I grew up in a non-Jewish household, where my parents had a lot of Jewish friends, who were also my friends, as older people can be to children, if you’re lucky. I don’t remember ever hearing an explicit discussion of the meaning of the word, but I certainly picked up, as kids do, that this was not a cute and friendly word. It was a word of insult, combining both sexism and religious prejudice. If anyone had ever used the word to me, I would have been injured.

 

Sophia4

(3,515 posts)
10. If someone uses the terms in private conversation, all of them are great.
Fri Jun 1, 2018, 08:27 PM
Jun 2018

But if you are writing posts on a website that kind of represents the Democratic Party and you talk a lot about shiksas and people who aren't acceptable to your own kind because they are of a different religion or a different race, then it's perfectly OK in the sense that you are using your First Amendment rights (provided you are not offending the owners of the website on which you are posting who have no obligation to respect your First Amendment rights), but it isn't very likely to help in electing the Democratic Party's candidates.

It isn't morally wrong. It just has the potential to exclude and insult people, some of whom may pretty much agree with you on many very important issues and be likely to vote for candidates you like -- but who won't vote for them if the people reading your posts using words that can offend without really achieving much that is worthwhile or changing any reality, words that are used to separate people by race and to offend those not of a specific race.

It isn't wrong. It's just counterproductive and in some cases downright foolish.

Words that exclude should be used with care. And that means maybe they shouldn't be used on a political website that is trying to be inclusive in order to encourage people to vote for Democrats.

marble falls

(57,099 posts)
11. Nah. Been called worse. By my mom. What brings that up? These little dicussions over how wypipo...
Fri Jun 1, 2018, 08:32 PM
Jun 2018

is such a horrid racist thing to say to a wypipo gives me such noches, oy!

kwassa

(23,340 posts)
14. The "shiksa goddess" t-shirt ....
Fri Jun 1, 2018, 08:45 PM
Jun 2018

I saw on a young woman at college. Her friend had a "Princess" t-shirt with a six-pointed star rather than a dot over the letter i.

Though a bit of a meshuggah sheygetz myself, I am not offended, just because some schmuck gets in a tsimmis.

 

Exotica

(1,461 posts)
16. shiksa is a racist slur and is simply based (more or less) on the woman described as such simply
Fri Jun 1, 2018, 08:54 PM
Jun 2018

being non Jewish (same for goy, with is non-gendered). It is especially used for white women who date or marry Jewish men, and it means "a detestable, unclean thing". Its a really shite thing to call someone IMHO.

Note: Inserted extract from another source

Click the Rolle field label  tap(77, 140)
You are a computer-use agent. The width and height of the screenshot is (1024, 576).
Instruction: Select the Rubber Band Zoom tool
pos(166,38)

Wypipo, on the other hand, seems to be absolutely dependent on the white person's actions (weaponising their white priviledge, etc). As a woman of colour, I have been slurred on a few occasion by jews as a schvartze, which deffo brought about some major argy bargy, and didn't end well for them, so I can imagine being a white woman and called a shiksa is going to not end well either in some circumstances.